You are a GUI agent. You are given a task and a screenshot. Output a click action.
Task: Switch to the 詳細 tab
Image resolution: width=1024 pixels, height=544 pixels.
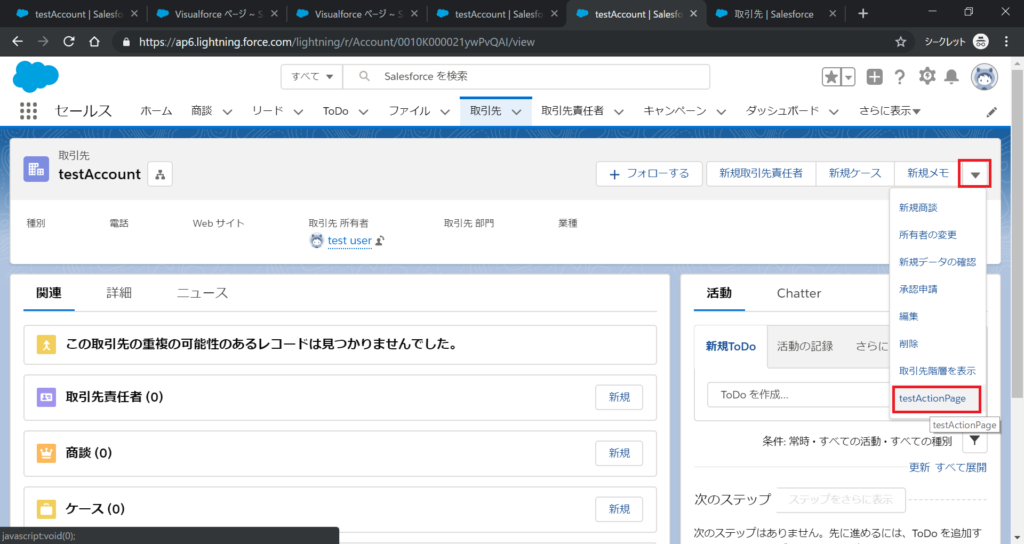[x=119, y=293]
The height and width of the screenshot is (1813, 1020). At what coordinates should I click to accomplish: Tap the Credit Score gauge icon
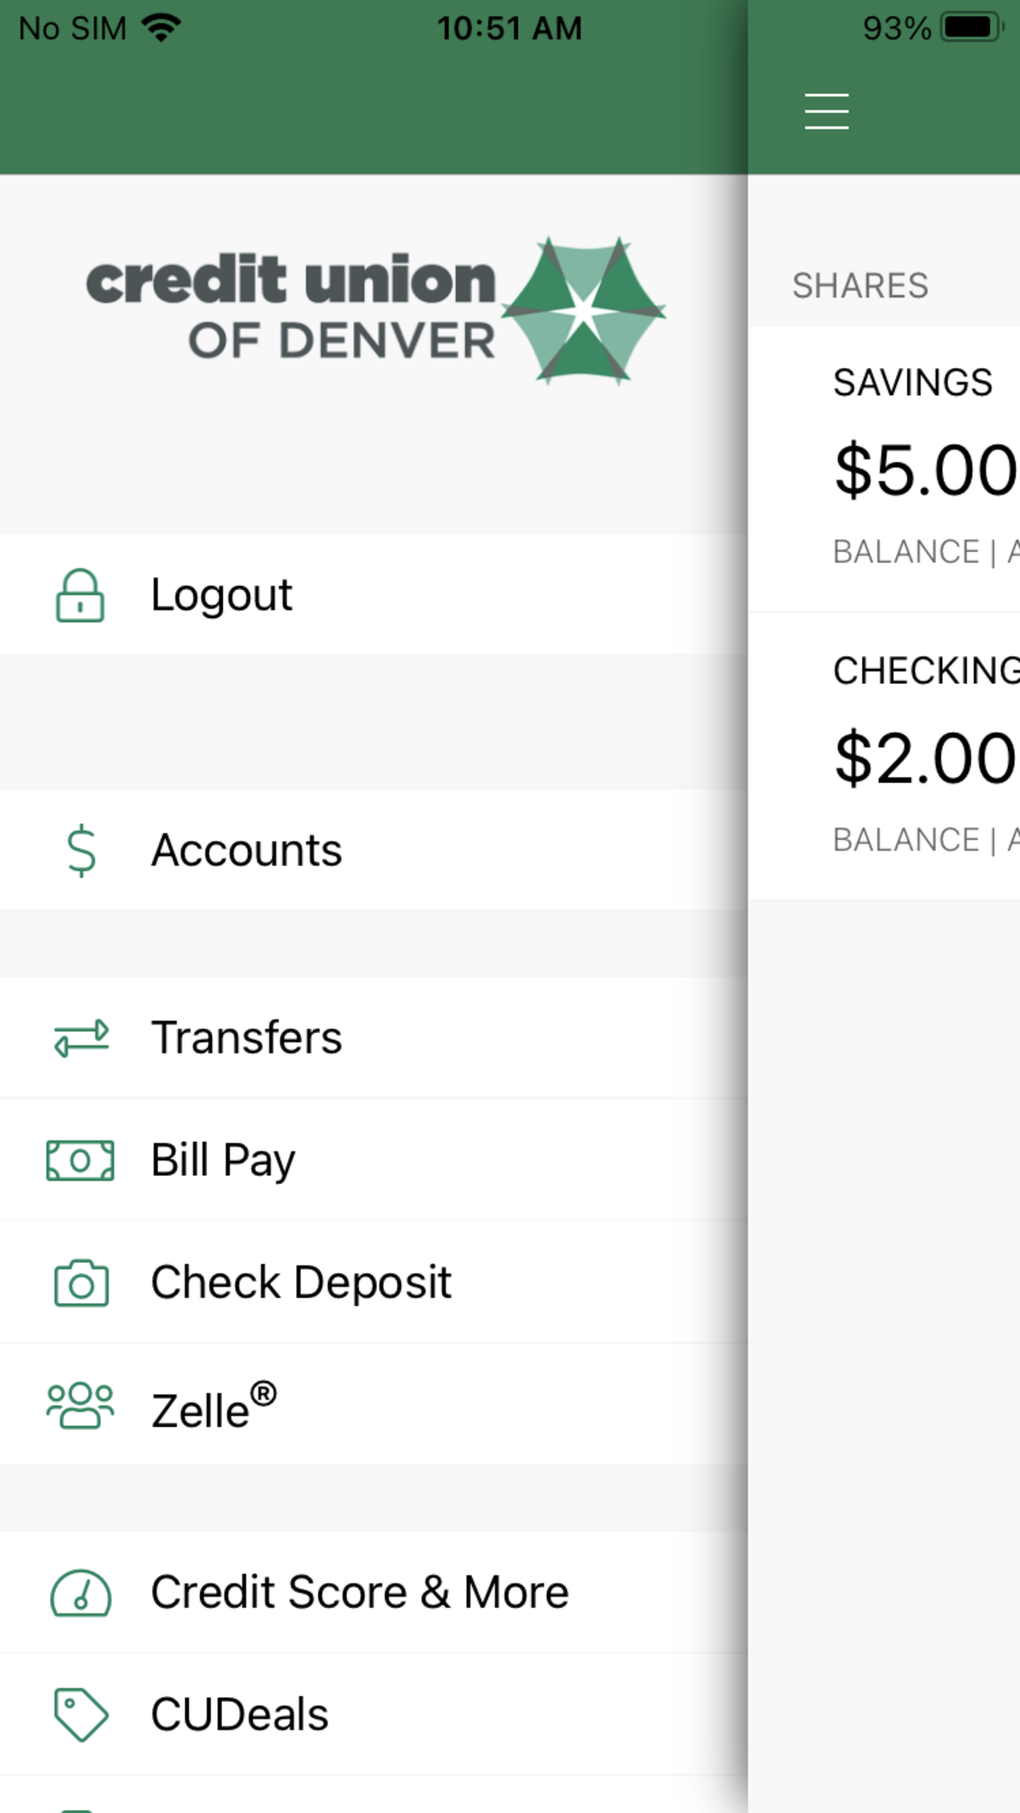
-- -- --
The exercise
Could you write out the entries again, substituting "screen capture" for "screenshot" wherever it occurs and changing nothing else, with the pictures left out?

Written answer
You are a GUI agent. You are given a task and a screen capture. Output a click action.
Task: Switch to the 詳細 tab
Image resolution: width=1024 pixels, height=544 pixels.
[x=119, y=293]
The height and width of the screen capture is (1813, 1020). At what coordinates should I click to accomplish: Tap the Credit Score gauge icon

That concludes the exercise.